Many people in New Mexico and throughout the United States believe certain things regarding what police may or may not do during a traffic stop. Some of these beliefs are based on popular opinions or myths more than facts. For example, many people think a police officer must inform a driver of the reason for a traffic stop. Some people think it is a violation of their legal rights if a patrol officer does not do this.
Such people may be surprised to learn that police are not required to tell a driver why a traffic stop is occurring. This is not to suggest that a police officer does not need a reason to make a traffic stop. On the contrary, every officer must have reasonable cause to detain a motorist and must be able to articulate that cause in court, if a case goes to trial.
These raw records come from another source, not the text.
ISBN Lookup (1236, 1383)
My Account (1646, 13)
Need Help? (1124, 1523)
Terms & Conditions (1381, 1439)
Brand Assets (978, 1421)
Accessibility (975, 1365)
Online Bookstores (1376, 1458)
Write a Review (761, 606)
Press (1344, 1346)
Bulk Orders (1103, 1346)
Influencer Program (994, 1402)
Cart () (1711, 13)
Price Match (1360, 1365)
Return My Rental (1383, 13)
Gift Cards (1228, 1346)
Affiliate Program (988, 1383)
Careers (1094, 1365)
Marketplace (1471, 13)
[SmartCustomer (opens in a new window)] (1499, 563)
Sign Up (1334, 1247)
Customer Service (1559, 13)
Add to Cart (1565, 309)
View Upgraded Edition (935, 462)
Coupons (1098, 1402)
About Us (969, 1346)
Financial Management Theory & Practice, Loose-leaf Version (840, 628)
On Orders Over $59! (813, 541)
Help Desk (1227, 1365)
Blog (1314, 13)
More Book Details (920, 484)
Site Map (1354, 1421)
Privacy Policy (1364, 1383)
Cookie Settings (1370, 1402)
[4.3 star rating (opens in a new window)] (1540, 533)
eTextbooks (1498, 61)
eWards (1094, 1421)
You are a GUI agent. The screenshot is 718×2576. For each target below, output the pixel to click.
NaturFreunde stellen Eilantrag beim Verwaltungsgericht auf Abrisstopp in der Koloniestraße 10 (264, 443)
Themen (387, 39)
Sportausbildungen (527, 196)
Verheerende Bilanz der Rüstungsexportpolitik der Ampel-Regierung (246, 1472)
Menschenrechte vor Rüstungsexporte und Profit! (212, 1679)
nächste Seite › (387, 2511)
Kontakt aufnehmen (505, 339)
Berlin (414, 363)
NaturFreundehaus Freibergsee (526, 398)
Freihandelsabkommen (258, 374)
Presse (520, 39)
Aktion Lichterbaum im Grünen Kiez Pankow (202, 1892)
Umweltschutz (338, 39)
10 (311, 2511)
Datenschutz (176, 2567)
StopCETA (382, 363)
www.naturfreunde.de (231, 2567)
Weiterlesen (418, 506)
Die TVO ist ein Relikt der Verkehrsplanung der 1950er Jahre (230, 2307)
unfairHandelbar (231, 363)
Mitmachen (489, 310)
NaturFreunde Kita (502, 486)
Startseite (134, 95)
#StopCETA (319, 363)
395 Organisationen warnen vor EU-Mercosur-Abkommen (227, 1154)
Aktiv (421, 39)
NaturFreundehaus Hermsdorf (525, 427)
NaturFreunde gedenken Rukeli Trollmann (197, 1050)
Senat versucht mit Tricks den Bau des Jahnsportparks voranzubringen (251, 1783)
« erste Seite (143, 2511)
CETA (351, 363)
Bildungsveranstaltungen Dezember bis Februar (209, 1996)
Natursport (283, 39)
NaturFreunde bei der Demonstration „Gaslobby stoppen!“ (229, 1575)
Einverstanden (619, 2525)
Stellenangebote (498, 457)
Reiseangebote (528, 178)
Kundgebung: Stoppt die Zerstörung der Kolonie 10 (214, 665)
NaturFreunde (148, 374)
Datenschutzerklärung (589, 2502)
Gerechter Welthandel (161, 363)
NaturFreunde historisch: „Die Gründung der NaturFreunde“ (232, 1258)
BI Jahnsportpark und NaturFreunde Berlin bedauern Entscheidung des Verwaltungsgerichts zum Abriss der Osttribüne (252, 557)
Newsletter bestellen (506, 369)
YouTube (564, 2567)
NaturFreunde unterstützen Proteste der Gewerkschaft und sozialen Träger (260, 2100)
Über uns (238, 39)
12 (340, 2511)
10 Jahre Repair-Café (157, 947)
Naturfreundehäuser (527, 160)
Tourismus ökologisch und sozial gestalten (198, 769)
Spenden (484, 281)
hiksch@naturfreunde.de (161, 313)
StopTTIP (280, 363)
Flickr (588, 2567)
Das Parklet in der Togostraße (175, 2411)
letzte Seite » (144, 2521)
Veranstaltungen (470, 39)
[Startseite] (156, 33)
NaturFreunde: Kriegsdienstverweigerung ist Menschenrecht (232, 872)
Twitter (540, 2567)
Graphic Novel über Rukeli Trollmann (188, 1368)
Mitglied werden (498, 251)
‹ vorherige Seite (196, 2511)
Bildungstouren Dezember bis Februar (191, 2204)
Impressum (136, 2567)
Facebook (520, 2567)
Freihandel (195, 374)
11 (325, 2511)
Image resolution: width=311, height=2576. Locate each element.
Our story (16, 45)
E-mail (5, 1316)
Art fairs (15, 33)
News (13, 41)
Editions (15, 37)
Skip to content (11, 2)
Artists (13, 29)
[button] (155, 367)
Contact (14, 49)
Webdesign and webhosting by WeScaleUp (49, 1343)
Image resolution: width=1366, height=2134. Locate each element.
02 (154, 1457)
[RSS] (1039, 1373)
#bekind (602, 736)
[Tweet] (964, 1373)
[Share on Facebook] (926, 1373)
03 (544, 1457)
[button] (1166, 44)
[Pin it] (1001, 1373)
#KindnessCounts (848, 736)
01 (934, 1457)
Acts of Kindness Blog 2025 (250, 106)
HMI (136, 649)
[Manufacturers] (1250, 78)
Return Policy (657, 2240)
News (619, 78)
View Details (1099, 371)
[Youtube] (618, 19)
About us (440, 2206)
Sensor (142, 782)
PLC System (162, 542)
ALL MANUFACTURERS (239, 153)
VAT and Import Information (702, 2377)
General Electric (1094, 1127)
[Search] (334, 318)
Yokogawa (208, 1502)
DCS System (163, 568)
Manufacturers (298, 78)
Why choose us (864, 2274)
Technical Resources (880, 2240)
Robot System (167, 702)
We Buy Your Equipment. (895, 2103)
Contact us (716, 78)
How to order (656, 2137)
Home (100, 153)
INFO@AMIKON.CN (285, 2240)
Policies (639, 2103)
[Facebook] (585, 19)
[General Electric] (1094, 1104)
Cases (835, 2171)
What to do if a police officer does not state the reason for a traffic stop
A police officer who has made a traffic stop must investigate the situation to confirm the reasonable suspicion or to establish probable cause to make an arrest. If a police officer has not stated the reason for a traffic stop, some drivers opt for politely stating that they are invoking the right to record a video of the traffic stop. This documents the incident and can provide evidence if a stop is later challenged as unlawful.
A New Mexico police officer can only detain a driver for a reasonable amount of time to determine whether the situation merits a warning, citation, traffic ticket or arrest. The law protects all drivers from unlawful police behavior, such as threatening to arrest someone for refusing to take a field sobriety test, which is not obligatory and carries no penalty for refusal. Legal support may be requested if anything seemingly unlawful occurs during a traffic stop.